┌─ Exercise text

The Mediterranean diet has achieved near legendary status in many ways, and as nutritional therapist Emma Olliff  confirms, its health benefits can be far reaching:

“Research has shown that the traditional Mediterranean diet reduces the risk of heart disease. In fact, an analysis of more than 1.5 million healthy adults demonstrated that following a Mediterranean diet was associated with a reduced risk of death from heart disease and cancer, as well as a reduced incidence of Parkinson's and Alzheimer's diseases.”

The research doesn't stop there; in 2018 a small Brazilian study suggested the diet leads to greater bone and muscle mass in post-menopausal women, while a major study  which tracked participants over the course of a decade also found that eating the Mediterranean way can cut your risk of obesity by half. The University of Navarra and Carlos III Institute of Health in Spain made the discovery in their study of 16,000 people, which found that those who ate more meat and anomal fats as opposed to plenty of veg, fruit and legumes, were more at risk of obesity.

└─
┌─ Data extracts

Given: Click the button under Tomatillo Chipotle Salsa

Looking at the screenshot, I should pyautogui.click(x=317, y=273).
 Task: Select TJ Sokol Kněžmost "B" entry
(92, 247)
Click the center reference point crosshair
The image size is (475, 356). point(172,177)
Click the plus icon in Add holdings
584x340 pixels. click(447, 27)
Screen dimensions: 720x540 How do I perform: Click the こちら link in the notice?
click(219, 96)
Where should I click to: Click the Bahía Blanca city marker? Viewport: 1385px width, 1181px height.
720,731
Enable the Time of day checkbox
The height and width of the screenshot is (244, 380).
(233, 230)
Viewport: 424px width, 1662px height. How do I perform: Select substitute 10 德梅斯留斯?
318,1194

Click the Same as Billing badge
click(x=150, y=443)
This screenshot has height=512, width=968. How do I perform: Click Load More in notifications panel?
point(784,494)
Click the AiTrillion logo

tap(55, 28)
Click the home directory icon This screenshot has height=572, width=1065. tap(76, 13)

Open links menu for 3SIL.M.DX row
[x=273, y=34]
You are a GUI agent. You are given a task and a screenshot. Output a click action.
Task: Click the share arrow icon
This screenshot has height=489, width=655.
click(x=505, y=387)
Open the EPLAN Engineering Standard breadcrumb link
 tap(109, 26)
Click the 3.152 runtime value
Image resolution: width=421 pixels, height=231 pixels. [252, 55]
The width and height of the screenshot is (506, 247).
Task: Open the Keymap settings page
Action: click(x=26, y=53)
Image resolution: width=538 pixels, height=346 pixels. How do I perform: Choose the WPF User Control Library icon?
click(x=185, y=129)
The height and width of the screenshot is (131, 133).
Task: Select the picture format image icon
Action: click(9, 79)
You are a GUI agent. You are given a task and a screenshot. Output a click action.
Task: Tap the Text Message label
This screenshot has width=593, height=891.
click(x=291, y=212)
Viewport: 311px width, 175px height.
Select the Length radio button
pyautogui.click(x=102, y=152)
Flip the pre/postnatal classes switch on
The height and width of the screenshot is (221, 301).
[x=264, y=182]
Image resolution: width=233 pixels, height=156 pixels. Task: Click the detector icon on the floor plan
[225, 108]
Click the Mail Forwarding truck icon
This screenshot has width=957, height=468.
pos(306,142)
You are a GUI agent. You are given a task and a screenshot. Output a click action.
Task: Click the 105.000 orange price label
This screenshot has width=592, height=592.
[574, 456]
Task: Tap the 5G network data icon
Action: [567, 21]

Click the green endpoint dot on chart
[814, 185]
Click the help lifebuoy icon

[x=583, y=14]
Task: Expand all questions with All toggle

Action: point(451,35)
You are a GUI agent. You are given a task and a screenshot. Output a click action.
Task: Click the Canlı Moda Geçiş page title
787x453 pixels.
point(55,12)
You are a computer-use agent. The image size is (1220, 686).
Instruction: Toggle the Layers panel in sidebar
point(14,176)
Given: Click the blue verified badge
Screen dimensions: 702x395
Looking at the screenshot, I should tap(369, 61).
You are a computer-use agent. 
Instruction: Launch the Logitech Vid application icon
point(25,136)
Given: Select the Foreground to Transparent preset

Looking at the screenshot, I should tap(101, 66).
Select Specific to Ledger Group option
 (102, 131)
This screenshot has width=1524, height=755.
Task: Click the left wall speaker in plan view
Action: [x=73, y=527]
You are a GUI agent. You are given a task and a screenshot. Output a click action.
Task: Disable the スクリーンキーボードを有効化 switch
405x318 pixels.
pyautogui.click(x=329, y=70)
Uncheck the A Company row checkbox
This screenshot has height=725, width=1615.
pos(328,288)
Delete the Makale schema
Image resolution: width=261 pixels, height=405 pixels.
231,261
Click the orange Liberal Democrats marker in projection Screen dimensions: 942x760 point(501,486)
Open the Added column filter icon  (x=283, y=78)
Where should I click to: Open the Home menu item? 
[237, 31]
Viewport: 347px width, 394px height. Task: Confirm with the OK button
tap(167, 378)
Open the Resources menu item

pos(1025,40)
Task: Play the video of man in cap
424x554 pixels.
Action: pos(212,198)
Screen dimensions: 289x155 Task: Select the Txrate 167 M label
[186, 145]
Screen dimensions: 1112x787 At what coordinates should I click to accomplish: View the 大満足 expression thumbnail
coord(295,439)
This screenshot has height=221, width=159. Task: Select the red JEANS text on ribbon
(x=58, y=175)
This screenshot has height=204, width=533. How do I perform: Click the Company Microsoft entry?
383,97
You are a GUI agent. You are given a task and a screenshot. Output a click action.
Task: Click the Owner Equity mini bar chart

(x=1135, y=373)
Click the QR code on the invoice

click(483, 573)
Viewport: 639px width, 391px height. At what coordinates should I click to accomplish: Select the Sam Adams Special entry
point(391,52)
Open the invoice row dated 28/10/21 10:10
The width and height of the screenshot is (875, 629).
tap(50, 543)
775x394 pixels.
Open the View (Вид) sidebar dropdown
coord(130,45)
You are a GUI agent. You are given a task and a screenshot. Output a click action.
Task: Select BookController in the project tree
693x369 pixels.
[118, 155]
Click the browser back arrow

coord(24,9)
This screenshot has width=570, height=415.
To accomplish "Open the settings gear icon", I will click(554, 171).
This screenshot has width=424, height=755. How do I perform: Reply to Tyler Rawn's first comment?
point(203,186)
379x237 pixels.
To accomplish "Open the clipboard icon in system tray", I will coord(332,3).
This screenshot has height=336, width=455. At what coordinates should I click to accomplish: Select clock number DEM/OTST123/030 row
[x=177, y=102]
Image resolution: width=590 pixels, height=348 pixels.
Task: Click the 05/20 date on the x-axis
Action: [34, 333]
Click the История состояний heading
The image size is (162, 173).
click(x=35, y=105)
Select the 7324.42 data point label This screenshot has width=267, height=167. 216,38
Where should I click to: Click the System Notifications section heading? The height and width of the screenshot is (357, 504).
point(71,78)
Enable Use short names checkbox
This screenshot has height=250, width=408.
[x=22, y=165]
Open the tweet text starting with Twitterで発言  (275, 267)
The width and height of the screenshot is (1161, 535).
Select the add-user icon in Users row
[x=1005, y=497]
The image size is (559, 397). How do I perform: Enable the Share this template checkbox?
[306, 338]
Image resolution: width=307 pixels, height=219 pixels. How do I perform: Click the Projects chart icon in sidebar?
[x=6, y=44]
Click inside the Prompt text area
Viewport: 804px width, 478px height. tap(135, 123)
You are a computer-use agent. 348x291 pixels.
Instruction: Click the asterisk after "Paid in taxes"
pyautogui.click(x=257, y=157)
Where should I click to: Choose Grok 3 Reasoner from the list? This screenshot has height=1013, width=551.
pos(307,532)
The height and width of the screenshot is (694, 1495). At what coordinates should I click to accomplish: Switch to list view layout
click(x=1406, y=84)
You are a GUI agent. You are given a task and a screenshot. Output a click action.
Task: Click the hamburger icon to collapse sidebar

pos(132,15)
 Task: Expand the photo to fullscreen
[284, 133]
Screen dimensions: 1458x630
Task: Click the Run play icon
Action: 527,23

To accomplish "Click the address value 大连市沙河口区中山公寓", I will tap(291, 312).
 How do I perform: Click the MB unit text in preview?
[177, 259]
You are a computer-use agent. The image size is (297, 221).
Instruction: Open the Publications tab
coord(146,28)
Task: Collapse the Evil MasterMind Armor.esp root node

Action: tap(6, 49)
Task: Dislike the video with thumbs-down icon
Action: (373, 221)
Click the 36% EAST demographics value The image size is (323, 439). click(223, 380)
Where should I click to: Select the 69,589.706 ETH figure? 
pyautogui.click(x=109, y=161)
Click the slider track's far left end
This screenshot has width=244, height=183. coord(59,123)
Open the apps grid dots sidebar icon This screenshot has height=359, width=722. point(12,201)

└─

* Aim of the task: Copy out the full text on the Mediterranean diet above, word for word, with nothing changed.

* Result of this task:
The Mediterranean diet has achieved near legendary status in many ways, and as nutritional therapist Emma Olliff  confirms, its health benefits can be far reaching:

“Research has shown that the traditional Mediterranean diet reduces the risk of heart disease. In fact, an analysis of more than 1.5 million healthy adults demonstrated that following a Mediterranean diet was associated with a reduced risk of death from heart disease and cancer, as well as a reduced incidence of Parkinson's and Alzheimer's diseases.”

The research doesn't stop there; in 2018 a small Brazilian study suggested the diet leads to greater bone and muscle mass in post-menopausal women, while a major study  which tracked participants over the course of a decade also found that eating the Mediterranean way can cut your risk of obesity by half. The University of Navarra and Carlos III Institute of Health in Spain made the discovery in their study of 16,000 people, which found that those who ate more meat and anomal fats as opposed to plenty of veg, fruit and legumes, were more at risk of obesity.